» Exercise objective: Copy the lines below word for word, omitting the pictures.

» Task inputs:
—————
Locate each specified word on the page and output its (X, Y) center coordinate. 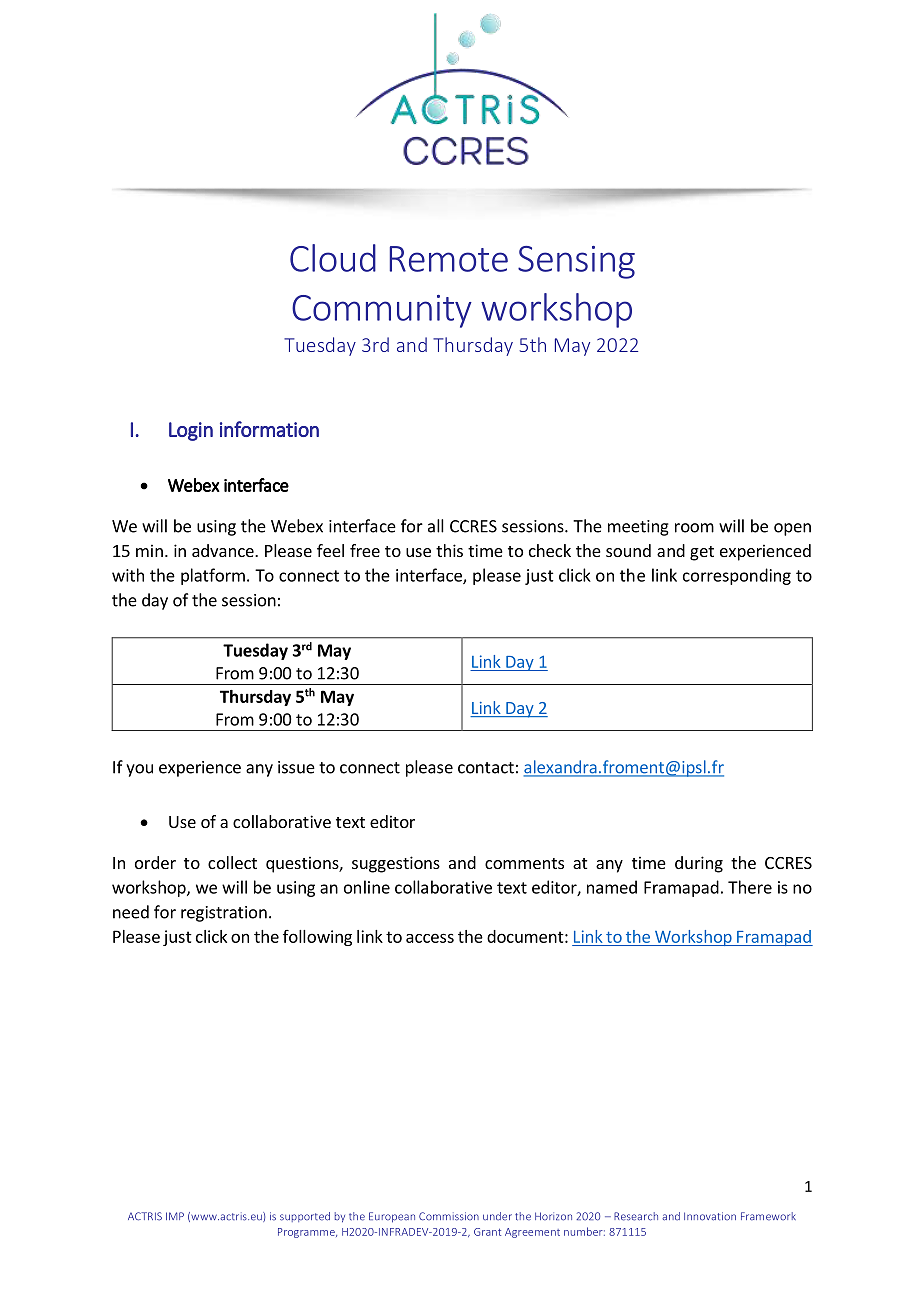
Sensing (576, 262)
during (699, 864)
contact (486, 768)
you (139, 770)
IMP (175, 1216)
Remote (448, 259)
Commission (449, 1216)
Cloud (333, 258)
—————
» Answer for this exercise:
Locate each specified word on the page and output its (X, Y) center coordinate. 
Sensing (576, 262)
during (699, 864)
contact (486, 768)
you (139, 770)
IMP (175, 1216)
Remote (448, 259)
Commission (449, 1216)
Cloud (333, 258)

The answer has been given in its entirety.